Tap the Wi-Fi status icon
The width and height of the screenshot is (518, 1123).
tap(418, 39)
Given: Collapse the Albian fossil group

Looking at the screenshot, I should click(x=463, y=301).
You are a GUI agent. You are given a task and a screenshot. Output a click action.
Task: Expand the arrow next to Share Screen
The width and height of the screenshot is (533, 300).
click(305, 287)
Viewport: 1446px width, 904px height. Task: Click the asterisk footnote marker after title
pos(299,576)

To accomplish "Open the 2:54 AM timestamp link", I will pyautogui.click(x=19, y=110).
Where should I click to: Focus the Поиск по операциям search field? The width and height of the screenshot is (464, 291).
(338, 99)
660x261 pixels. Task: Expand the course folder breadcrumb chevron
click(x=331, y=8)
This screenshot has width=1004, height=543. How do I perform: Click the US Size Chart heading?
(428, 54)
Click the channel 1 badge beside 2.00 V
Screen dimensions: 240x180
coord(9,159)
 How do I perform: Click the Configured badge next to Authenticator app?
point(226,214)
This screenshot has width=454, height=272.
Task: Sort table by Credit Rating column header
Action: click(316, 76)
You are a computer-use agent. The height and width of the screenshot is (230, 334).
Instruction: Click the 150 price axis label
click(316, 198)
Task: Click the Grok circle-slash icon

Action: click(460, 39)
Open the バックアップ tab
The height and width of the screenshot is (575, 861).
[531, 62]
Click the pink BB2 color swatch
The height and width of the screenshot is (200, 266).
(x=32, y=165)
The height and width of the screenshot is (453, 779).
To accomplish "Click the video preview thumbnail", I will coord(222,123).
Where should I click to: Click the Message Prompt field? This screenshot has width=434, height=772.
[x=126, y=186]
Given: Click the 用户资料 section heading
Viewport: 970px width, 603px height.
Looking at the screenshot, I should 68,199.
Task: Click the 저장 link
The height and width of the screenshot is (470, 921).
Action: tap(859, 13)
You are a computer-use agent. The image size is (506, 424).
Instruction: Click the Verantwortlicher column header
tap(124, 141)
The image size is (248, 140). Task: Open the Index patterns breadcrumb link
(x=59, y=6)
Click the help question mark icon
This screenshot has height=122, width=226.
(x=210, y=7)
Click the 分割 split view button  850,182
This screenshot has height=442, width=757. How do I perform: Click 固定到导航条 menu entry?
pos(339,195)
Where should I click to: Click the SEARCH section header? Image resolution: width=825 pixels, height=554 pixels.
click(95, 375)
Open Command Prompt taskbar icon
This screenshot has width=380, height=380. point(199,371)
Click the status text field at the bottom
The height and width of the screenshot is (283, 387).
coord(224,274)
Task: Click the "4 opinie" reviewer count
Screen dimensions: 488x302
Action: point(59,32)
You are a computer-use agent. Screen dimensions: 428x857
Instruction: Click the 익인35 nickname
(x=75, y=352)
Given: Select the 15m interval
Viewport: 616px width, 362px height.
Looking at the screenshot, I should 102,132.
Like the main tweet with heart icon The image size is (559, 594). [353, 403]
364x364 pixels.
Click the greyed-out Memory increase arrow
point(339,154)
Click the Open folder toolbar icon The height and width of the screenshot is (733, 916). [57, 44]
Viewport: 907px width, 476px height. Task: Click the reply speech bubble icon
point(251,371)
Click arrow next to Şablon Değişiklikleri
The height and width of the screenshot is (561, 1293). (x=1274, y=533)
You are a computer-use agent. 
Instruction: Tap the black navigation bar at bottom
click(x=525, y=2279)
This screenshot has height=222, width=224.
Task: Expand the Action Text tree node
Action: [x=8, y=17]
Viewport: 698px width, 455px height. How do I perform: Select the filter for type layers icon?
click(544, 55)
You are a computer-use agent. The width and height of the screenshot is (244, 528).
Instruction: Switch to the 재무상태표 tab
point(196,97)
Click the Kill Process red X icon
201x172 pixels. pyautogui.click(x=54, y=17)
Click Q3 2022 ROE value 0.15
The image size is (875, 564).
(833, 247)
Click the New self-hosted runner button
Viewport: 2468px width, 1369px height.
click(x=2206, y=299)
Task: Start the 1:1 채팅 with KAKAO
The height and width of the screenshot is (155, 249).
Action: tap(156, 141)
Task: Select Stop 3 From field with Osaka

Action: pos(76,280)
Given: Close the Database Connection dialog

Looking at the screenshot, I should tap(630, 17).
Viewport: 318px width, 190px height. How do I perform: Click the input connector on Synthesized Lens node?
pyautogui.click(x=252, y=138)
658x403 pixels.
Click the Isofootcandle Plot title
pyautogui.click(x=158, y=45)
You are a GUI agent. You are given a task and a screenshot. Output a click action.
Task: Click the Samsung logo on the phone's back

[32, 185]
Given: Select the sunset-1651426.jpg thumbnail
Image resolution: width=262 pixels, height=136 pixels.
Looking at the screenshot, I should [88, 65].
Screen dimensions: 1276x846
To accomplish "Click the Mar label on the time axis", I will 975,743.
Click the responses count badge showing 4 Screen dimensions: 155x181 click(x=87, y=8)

::::::::

Exercise directions: Each line of the data has to be written out exactly as it appears.

Output for this exercise:
Tap the Wi-Fi status icon
The width and height of the screenshot is (518, 1123).
tap(418, 39)
Given: Collapse the Albian fossil group

Looking at the screenshot, I should click(x=463, y=301).
You are a GUI agent. You are given a task and a screenshot. Output a click action.
Task: Expand the arrow next to Share Screen
The width and height of the screenshot is (533, 300).
click(305, 287)
Viewport: 1446px width, 904px height. Task: Click the asterisk footnote marker after title
pos(299,576)

To accomplish "Open the 2:54 AM timestamp link", I will pyautogui.click(x=19, y=110).
Where should I click to: Focus the Поиск по операциям search field? The width and height of the screenshot is (464, 291).
(338, 99)
660x261 pixels. Task: Expand the course folder breadcrumb chevron
click(x=331, y=8)
This screenshot has width=1004, height=543. How do I perform: Click the US Size Chart heading?
(428, 54)
Click the channel 1 badge beside 2.00 V
Screen dimensions: 240x180
coord(9,159)
 How do I perform: Click the Configured badge next to Authenticator app?
point(226,214)
This screenshot has width=454, height=272.
Task: Sort table by Credit Rating column header
Action: click(316, 76)
You are a computer-use agent. The height and width of the screenshot is (230, 334).
Instruction: Click the 150 price axis label
click(316, 198)
Task: Click the Grok circle-slash icon

Action: click(460, 39)
Open the バックアップ tab
The height and width of the screenshot is (575, 861).
[531, 62]
Click the pink BB2 color swatch
The height and width of the screenshot is (200, 266).
(x=32, y=165)
The height and width of the screenshot is (453, 779).
To accomplish "Click the video preview thumbnail", I will coord(222,123).
Where should I click to: Click the Message Prompt field? This screenshot has width=434, height=772.
[x=126, y=186]
Given: Click the 用户资料 section heading
Viewport: 970px width, 603px height.
Looking at the screenshot, I should 68,199.
Task: Click the 저장 link
The height and width of the screenshot is (470, 921).
Action: tap(859, 13)
You are a computer-use agent. The image size is (506, 424).
Instruction: Click the Verantwortlicher column header
tap(124, 141)
The image size is (248, 140). Task: Open the Index patterns breadcrumb link
(x=59, y=6)
Click the help question mark icon
This screenshot has height=122, width=226.
(x=210, y=7)
Click the 分割 split view button  850,182
This screenshot has height=442, width=757. How do I perform: Click 固定到导航条 menu entry?
pos(339,195)
Where should I click to: Click the SEARCH section header? Image resolution: width=825 pixels, height=554 pixels.
click(95, 375)
Open Command Prompt taskbar icon
This screenshot has width=380, height=380. point(199,371)
Click the status text field at the bottom
The height and width of the screenshot is (283, 387).
coord(224,274)
Task: Click the "4 opinie" reviewer count
Screen dimensions: 488x302
Action: point(59,32)
You are a computer-use agent. Screen dimensions: 428x857
Instruction: Click the 익인35 nickname
(x=75, y=352)
Given: Select the 15m interval
Viewport: 616px width, 362px height.
Looking at the screenshot, I should 102,132.
Like the main tweet with heart icon The image size is (559, 594). [353, 403]
364x364 pixels.
Click the greyed-out Memory increase arrow
point(339,154)
Click the Open folder toolbar icon The height and width of the screenshot is (733, 916). [57, 44]
Viewport: 907px width, 476px height. Task: Click the reply speech bubble icon
point(251,371)
Click arrow next to Şablon Değişiklikleri
The height and width of the screenshot is (561, 1293). (x=1274, y=533)
You are a computer-use agent. 
Instruction: Tap the black navigation bar at bottom
click(x=525, y=2279)
This screenshot has height=222, width=224.
Task: Expand the Action Text tree node
Action: [x=8, y=17]
Viewport: 698px width, 455px height. How do I perform: Select the filter for type layers icon?
click(544, 55)
You are a computer-use agent. The width and height of the screenshot is (244, 528).
Instruction: Switch to the 재무상태표 tab
point(196,97)
Click the Kill Process red X icon
201x172 pixels. pyautogui.click(x=54, y=17)
Click Q3 2022 ROE value 0.15
The image size is (875, 564).
(833, 247)
Click the New self-hosted runner button
Viewport: 2468px width, 1369px height.
click(x=2206, y=299)
Task: Start the 1:1 채팅 with KAKAO
The height and width of the screenshot is (155, 249).
Action: tap(156, 141)
Task: Select Stop 3 From field with Osaka

Action: pos(76,280)
Given: Close the Database Connection dialog

Looking at the screenshot, I should tap(630, 17).
Viewport: 318px width, 190px height. How do I perform: Click the input connector on Synthesized Lens node?
pyautogui.click(x=252, y=138)
658x403 pixels.
Click the Isofootcandle Plot title
pyautogui.click(x=158, y=45)
You are a GUI agent. You are given a task and a screenshot. Output a click action.
Task: Click the Samsung logo on the phone's back

[32, 185]
Given: Select the sunset-1651426.jpg thumbnail
Image resolution: width=262 pixels, height=136 pixels.
Looking at the screenshot, I should [88, 65].
Screen dimensions: 1276x846
To accomplish "Click the Mar label on the time axis", I will 975,743.
Click the responses count badge showing 4 Screen dimensions: 155x181 click(x=87, y=8)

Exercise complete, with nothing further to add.